Experimental process: (1) Multiple standard core plugs (2.54 cm in diameter and 5.00 cm in length) were drilled from adjacent positions of two sets of full diameter cores (L1 and L2). Cube shale samples with 1 cm side lengths were taken from the adjacent positions of the same end face of L1 and L2 standard core plugs respectively for scanning electron microscopy. The standard core plugs were polished into cylinders with a diameter of 2.50 cm and a height of 2.83 cm for micro-CT scan, and cylinders with 1.00 cm in height and 1.00 cm in diameter for high-pressure mercury injection experiment. Then, some standard core plugs were grounded into granular samples with particle sizes of 0.250-0.425 mm (40-60 mesh) for nitrogen adsorption experiment. (2) Since the same rock sample cannot be soaked for four times, so four portions of each sample in the two sets of shale samples (L1 and L2) in four sizes were soaked for 0, 5, 10, and 20 d respectively at 90 °C. The same fracturing fluid formula was used on site: 0.1% resistance reducing agent+0.1% anti-swelling agent+1% drainage agent. (3) After argon ion polishing and carbon film spraying, the surfaces of the cubic samples were dried at 60 °C, and the microstructures of samples were observed by scanning electron microscopy. (4) Vertical fractures were cut in the core plugs without hydration along the diameter direction to simulate fracturing fractures. A CT scanning machine was used to scan along the end face of the core plug. Then, the core column was placed in the holder of the displacement device, and the experimental fracturing fluid was injected to simulate the fracturing process of the underground shale. The displacement pressure was set at 7.5 MPa, and the displacement flow gradually decreased from 2.0 mL/min to 0.2 mL/min. After 10 d of displacement, the samples were scanned along the end face to study the hydration microfractures and pore connectivity inside. (5) The Poremaster 60GT mercury injection apparatus was taken to measure the pore size distribution. (6) The granular shale samples were degassed at 150 °C for 5 h, and then the isothermal adsorption and desorption curves of them were measured and calculated by the static volume method at 77 K. (7) The cubic shale samples with the side length of 1 cm were placed in the oven for drying for 10 h and then put into the fracturing fluid to monitor the changes of the sample mass over time, and the sample mass was recorded once every 2 min.

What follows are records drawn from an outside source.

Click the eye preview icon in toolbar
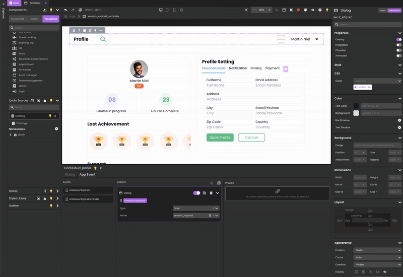Viewport: 403px width, 277px height. (312, 10)
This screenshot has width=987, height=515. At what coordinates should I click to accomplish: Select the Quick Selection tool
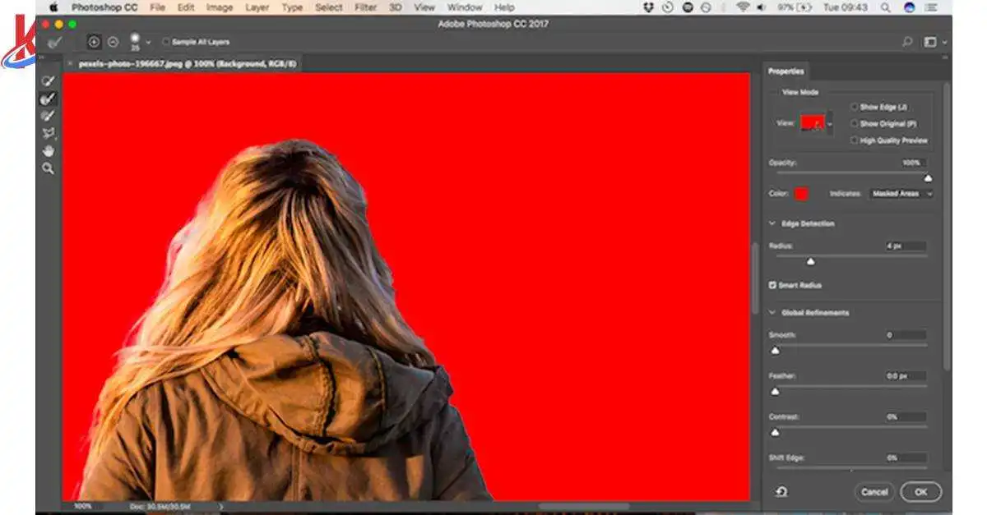(x=48, y=80)
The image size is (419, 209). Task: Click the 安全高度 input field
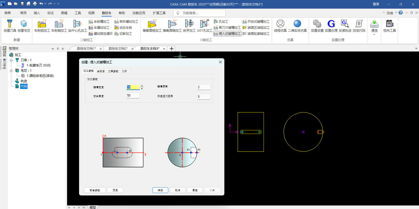[x=133, y=96]
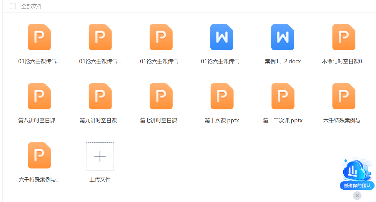Open the 第十次课.pptx presentation icon
This screenshot has height=202, width=376.
(222, 96)
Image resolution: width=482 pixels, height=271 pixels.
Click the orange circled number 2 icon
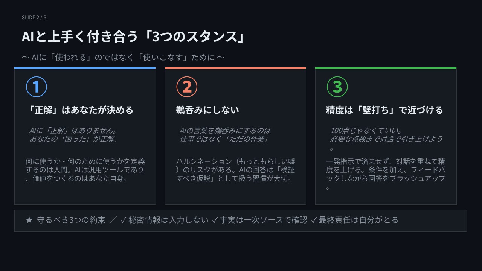coord(187,87)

2.2. Analysis of experimental results
2.2.1. Changes in particle surface morphology of shale end face
Figs. 4 and 5 show the changes in the microstructure of shale samples L1 and L2 over time. The scanning electron microscopy (SEM) images show that before the shale samples were soaked, the pores and microfractures in clay layers were relatively developed, with the morphology of a narrow slit, which was partially opened but not connected. The initial microfractures of L2 shale samples were more developed (Figs. 4a and 5a).
Fig. 4.
Fig. 4.
Microstructure images of L1 shale sample at different soaking times.
Fig. 5.
Fig. 5.
Microstructure images of L2 shale sample at different soaking times.

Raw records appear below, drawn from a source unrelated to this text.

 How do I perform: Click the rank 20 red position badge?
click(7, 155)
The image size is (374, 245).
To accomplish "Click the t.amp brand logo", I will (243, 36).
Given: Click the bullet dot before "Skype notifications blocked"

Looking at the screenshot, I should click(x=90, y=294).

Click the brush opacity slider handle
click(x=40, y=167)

There are three types of changes in the hydration process of the L1 sample: (1) After being soaked, the sample had no obvious swelling of clay minerals, but mainly opening of bedding cracks and growth of initial microfractures, and the microfractures induced by hydration were mainly the opening and connectivity of fractures between clay laminae parallel with the bedding direction (Fig. 4b). (2) As the clay minerals hydrated and swelled, the edge of the particles passivated gradually; and the clay enrichment area had a higher expansion potential. Under the compression of the larger swelling stress, the surrounding nonexpanding particles disintegrated, filling in the pores, and the microfractures tended to close (Fig. 4c). (3) A large number of particles and banded polymers adhered to the rock surface, and with increase of dissolved pores, the shale sample turned porous and loose in overall structure, resulting in a decrease of cementation strength of shale samples (Fig. 4d). The variation trend of the L2 shale samples is similar to that of L1 (Fig. 5). The difference is that distinct fracture propagation behavior is still observed in L2 shale samples after hydration for 10 d, and the dispersion degree of particles is much higher than that of L1 samples after hydration for 20 d.
During hydration, the microstructural evolution characteristics of the L1 and L2 samples are quite different. The L1 shale sample had mainly development of hydration-induced microcracks, while L2 had a higher degree of clay particle expansion and dispersion. Comparison of Figs. 4 and 5 shows that the shale with higher montmorillonite content has stronger dispersion of particles and is more likely to hydrate and swell. In contrast, the shale sample with higher illite content has lower dispersion of particles, and isn’t susceptible to hydration and expansion, and mainly has mainly microcrack expansion[10].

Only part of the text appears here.